Check Point Research (CPR) shares new insights into the ransomware economy after further analyzing Conti group leaks and different ransomware victims related data sets. Paid ransom is a small component of the actual cost of a ransomware attack to the victim, as CPR estimates the total cost to be 7x higher. Cybercriminals are demanding a sum congruent with annual revenue of the victim, ranging between 0.7% to 5%. Duration of a ransomware attack declined significantly, from 15 days to 9 days in 2021. CPR also sees that ransomware groups have clear ground rules for successful negotiation with victims, influencing the negotiation process and dynamics.
- CPR analyzes two data sets to explore both sides of ransomware attack: victims and cybercriminals
- CPR shares ransomware numbers by region for Q1 2022, compared to Q1 2021
- CPR shares four ransomware prevention tips for organizations everywhere
Check Point Research (CPR) analyzed two data sets to get new insights into the ransomware economy, estimating that the collateral cost of ransomware for victims is 7 times more than ransom paid. The first data set was Kovrr’s cyber incidents database, which contains up-to-date information on cyber events and their financial impact. The second data set used was Conti group leaks. CPR’s research aimed to explore both sides of a ransomware attack: victims and cybercriminals.
Key Findings
- Collateral cost. The paid ransom is a small component of the cost of ransomware attack to the victim. CPR estimates the total cost of the attack to the victim is 7 times higher than what they pay to the cybercriminals, and it consists of response and restoration costs, legal fees, monitoring costs.

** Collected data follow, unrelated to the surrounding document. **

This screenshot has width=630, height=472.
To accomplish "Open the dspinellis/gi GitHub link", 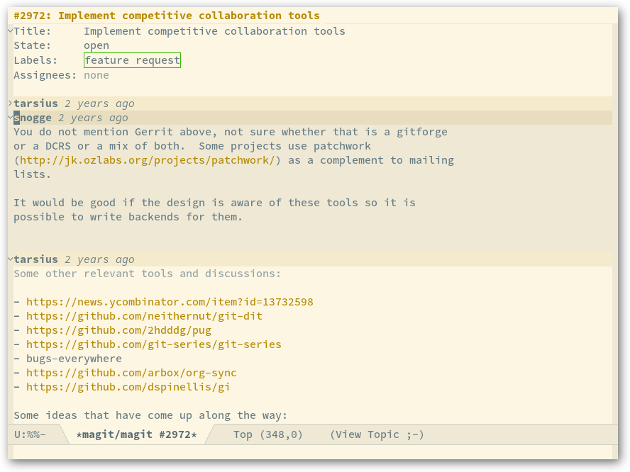I will click(128, 387).
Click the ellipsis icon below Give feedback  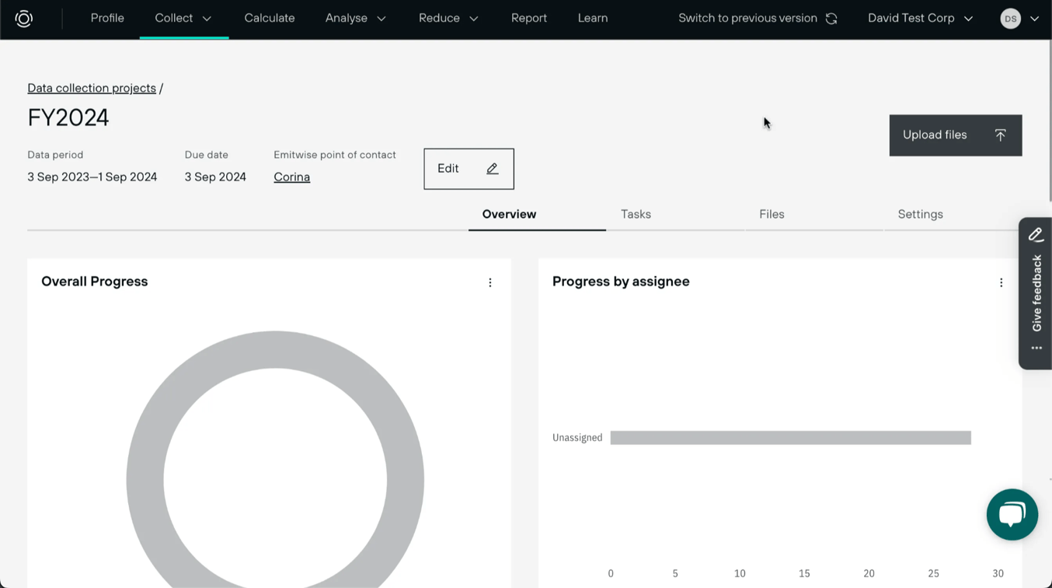(x=1036, y=348)
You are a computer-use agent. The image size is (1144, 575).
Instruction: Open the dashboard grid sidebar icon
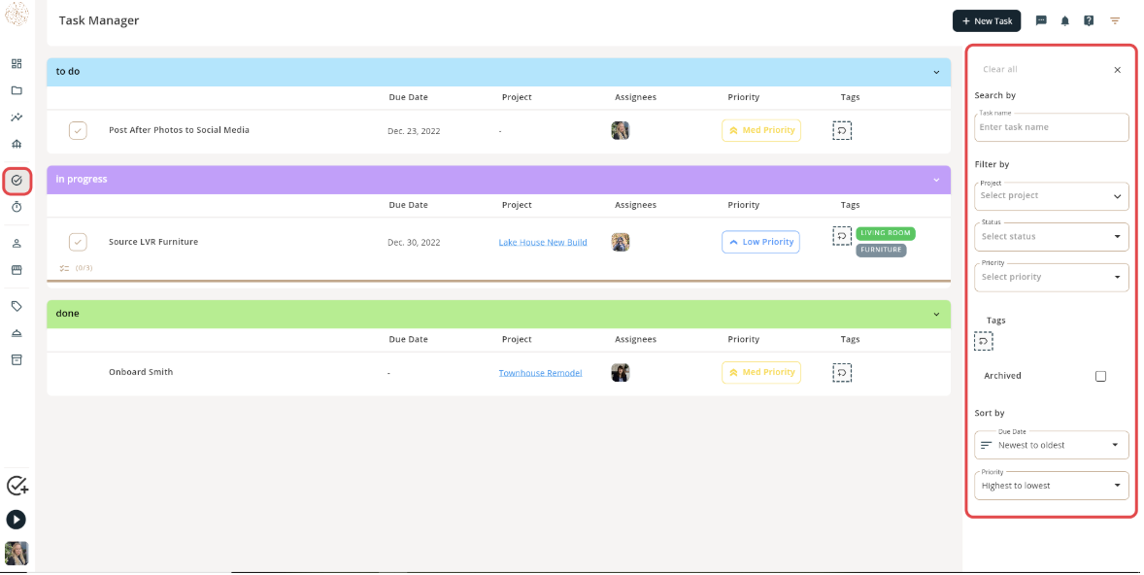click(x=17, y=63)
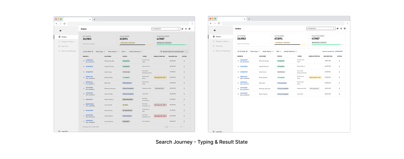Open the Order Type dropdown in right window
Image resolution: width=404 pixels, height=159 pixels.
click(x=255, y=51)
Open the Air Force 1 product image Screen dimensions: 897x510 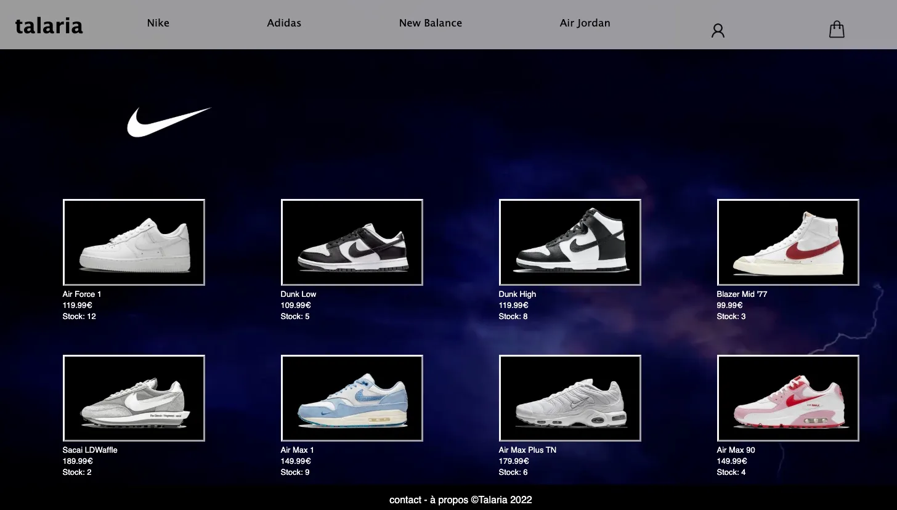tap(134, 242)
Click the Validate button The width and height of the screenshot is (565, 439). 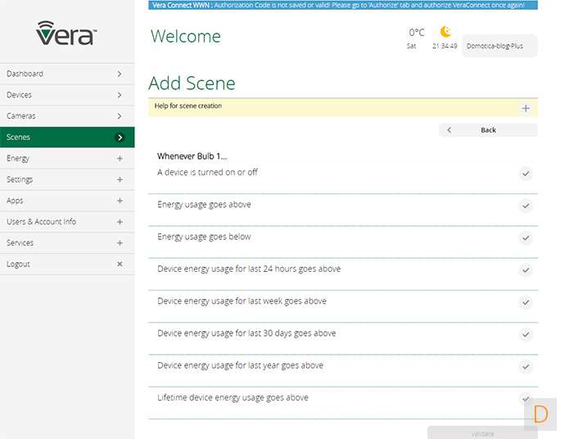pos(481,433)
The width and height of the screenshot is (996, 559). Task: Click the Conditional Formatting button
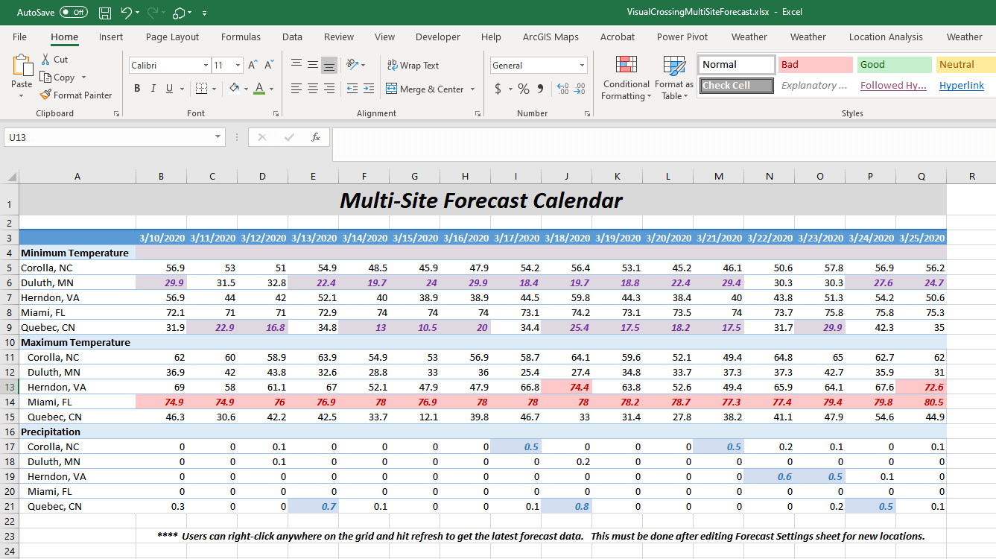pos(626,79)
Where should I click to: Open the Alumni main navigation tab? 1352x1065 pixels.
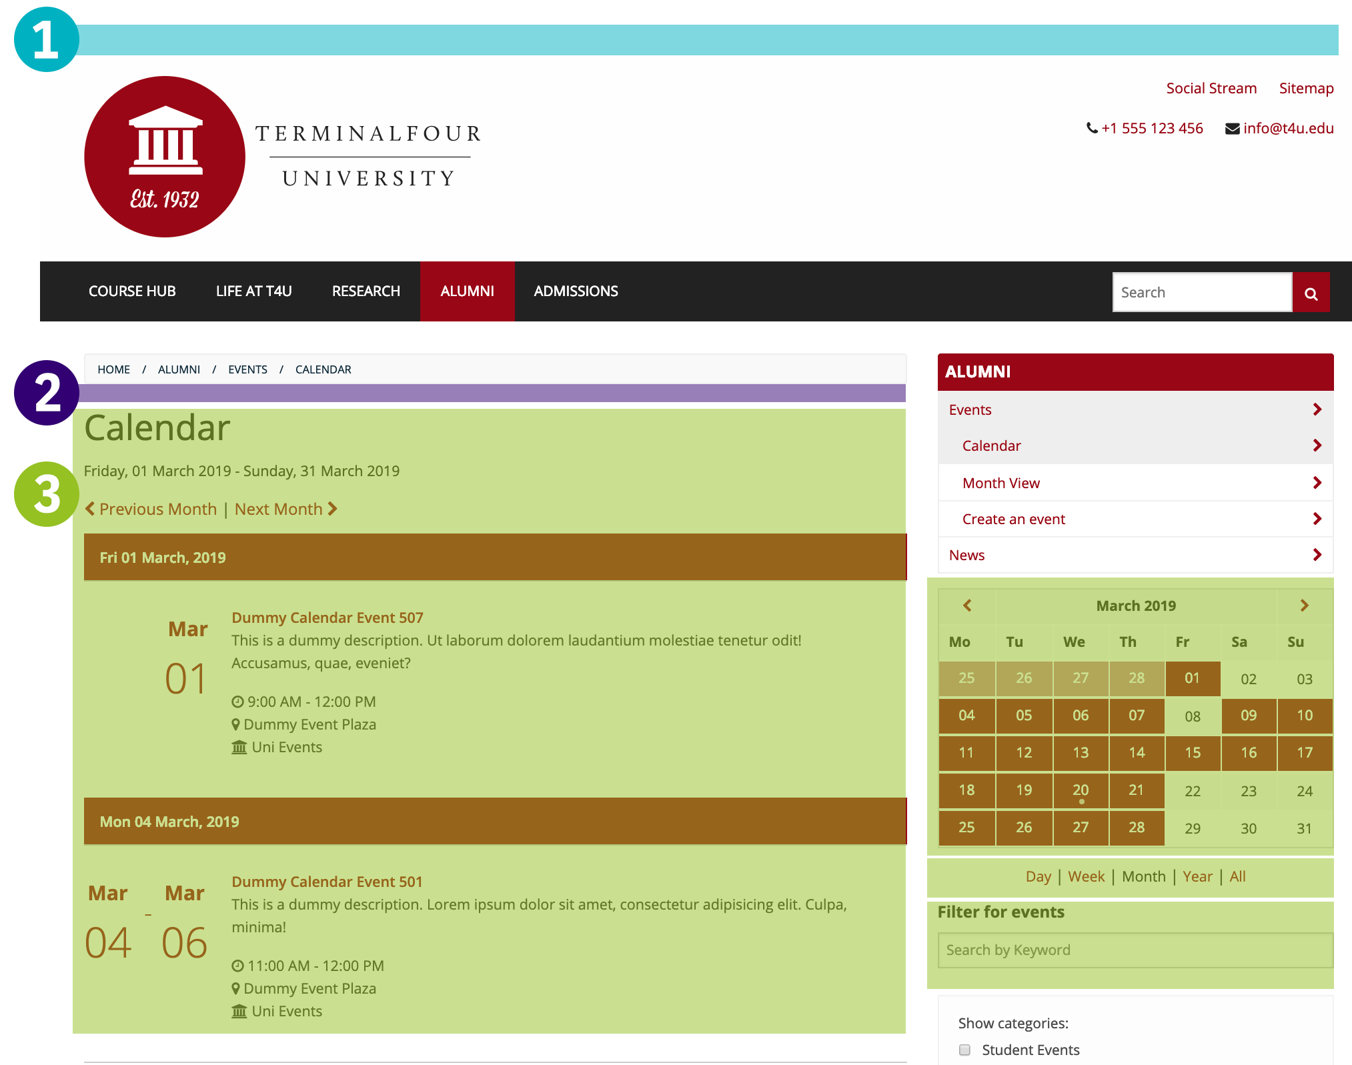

- Demand sum. Ransom demand sum depends on the annual revenue of the victim and ranges between 0.7% to 5% of the annual revenue. While the higher the annual revenue of the victim, the lower the percentage of the revenue that will be demanded, as that percentage represents a higher number value in dollars.
- Attack duration. Duration of a ransomware attack declined significantly in 2021, from 15 days to 9 days.
- Negotiation ground-rules. Ransomware groups have clear ground rules for successful negotiation with victims, influencing the negotiation process and dynamics:
- Accurate estimation of the victim’s financial posture
- Quality of exfiltrated data from the victim
- The reputation of the ransomware group
- Existence of a cyber-insurance
- The approach and the interests of victims’ negotiators
Sergey Shykevich, Threat Intelligence Group Manager at Check Point Software, said, “In this research, we have provided an in-depth look into both the attackers’ and victims’ perspectives of a ransomware attack. The key learning is that the paid ransom, which is the number most researches deal with, is not a key number in the ransomware ecosystem. Both cybercriminals and victims have many other financial aspects and considerations around the attack. It’s remarkable just how systematic these cybercriminals are in defining the ransom number and in the negotiation. Nothing is casual and everything is defined and planned according to factors that we’ve described. Noteworthy is the fact that for victims, the ‘collateral cost’ of ransomware is 7 times more than the ransom they pay. Our message to the public is that building in advance proper cyber defenses, especially a well-defined response plan to ransomware attacks, can save a lot of money for organizations.”